++++ Material supplied ++++
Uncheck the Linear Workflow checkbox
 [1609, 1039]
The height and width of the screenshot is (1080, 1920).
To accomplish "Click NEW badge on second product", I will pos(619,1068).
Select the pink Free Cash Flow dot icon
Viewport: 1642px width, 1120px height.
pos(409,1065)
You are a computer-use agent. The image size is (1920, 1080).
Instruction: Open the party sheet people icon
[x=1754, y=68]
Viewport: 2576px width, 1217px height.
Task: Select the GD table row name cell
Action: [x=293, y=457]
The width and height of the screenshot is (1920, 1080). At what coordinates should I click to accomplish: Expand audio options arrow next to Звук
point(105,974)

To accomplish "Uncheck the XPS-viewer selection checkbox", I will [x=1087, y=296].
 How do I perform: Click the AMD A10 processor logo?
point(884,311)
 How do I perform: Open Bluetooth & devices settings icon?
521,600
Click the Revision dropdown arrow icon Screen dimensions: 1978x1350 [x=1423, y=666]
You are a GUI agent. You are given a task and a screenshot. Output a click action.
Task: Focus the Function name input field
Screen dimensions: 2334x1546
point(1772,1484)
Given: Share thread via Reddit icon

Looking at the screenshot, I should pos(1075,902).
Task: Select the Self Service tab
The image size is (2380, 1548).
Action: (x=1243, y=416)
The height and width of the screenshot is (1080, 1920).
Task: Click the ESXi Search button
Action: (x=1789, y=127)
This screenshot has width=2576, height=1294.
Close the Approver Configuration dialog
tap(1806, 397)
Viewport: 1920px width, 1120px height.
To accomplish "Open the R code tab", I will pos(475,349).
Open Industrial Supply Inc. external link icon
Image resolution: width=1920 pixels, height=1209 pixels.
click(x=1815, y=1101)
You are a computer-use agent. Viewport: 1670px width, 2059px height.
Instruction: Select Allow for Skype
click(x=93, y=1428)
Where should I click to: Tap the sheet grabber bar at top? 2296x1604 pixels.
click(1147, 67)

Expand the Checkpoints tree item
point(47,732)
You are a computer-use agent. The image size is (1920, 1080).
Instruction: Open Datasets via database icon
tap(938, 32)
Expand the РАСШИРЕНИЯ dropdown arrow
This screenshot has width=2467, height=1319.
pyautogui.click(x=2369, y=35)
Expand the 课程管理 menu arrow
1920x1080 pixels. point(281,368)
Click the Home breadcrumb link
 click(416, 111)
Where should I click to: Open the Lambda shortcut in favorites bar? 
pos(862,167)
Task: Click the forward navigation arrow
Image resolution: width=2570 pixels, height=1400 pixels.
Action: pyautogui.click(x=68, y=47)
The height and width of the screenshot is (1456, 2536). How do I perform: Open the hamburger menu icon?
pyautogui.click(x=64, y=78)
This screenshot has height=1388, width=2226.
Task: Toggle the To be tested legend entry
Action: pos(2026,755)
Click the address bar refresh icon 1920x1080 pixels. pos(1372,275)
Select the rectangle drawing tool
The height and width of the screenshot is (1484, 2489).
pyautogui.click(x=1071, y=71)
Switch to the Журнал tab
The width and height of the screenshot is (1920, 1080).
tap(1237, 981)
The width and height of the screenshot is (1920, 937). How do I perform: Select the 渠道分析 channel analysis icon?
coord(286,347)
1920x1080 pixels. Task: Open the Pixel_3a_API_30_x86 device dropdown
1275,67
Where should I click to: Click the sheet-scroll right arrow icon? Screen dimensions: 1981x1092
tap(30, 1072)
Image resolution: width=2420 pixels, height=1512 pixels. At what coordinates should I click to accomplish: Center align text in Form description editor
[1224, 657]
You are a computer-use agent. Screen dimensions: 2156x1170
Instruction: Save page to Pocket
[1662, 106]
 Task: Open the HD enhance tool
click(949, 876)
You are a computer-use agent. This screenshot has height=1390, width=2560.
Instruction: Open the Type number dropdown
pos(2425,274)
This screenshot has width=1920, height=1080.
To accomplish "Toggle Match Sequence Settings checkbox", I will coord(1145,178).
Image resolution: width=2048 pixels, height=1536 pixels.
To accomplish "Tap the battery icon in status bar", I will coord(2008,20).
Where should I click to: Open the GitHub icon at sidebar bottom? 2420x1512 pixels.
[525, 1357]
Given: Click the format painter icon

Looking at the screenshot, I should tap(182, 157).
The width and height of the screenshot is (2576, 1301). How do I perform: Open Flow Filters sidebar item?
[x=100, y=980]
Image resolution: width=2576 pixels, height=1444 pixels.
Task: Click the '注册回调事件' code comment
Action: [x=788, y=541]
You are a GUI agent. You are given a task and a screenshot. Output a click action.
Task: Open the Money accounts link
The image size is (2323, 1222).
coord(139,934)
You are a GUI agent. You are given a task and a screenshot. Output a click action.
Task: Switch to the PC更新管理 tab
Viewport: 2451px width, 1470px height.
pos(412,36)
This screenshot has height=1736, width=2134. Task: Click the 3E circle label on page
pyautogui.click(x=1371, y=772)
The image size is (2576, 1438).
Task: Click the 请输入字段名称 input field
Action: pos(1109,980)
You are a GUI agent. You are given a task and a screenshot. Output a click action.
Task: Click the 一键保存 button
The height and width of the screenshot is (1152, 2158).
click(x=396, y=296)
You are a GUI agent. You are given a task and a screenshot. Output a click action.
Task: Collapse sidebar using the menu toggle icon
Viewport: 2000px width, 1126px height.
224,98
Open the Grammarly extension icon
++++
▸ Problem details: Across all the records above, count the lines that contain "computer" and reply with only the number.

▸ Output of the exercise: 5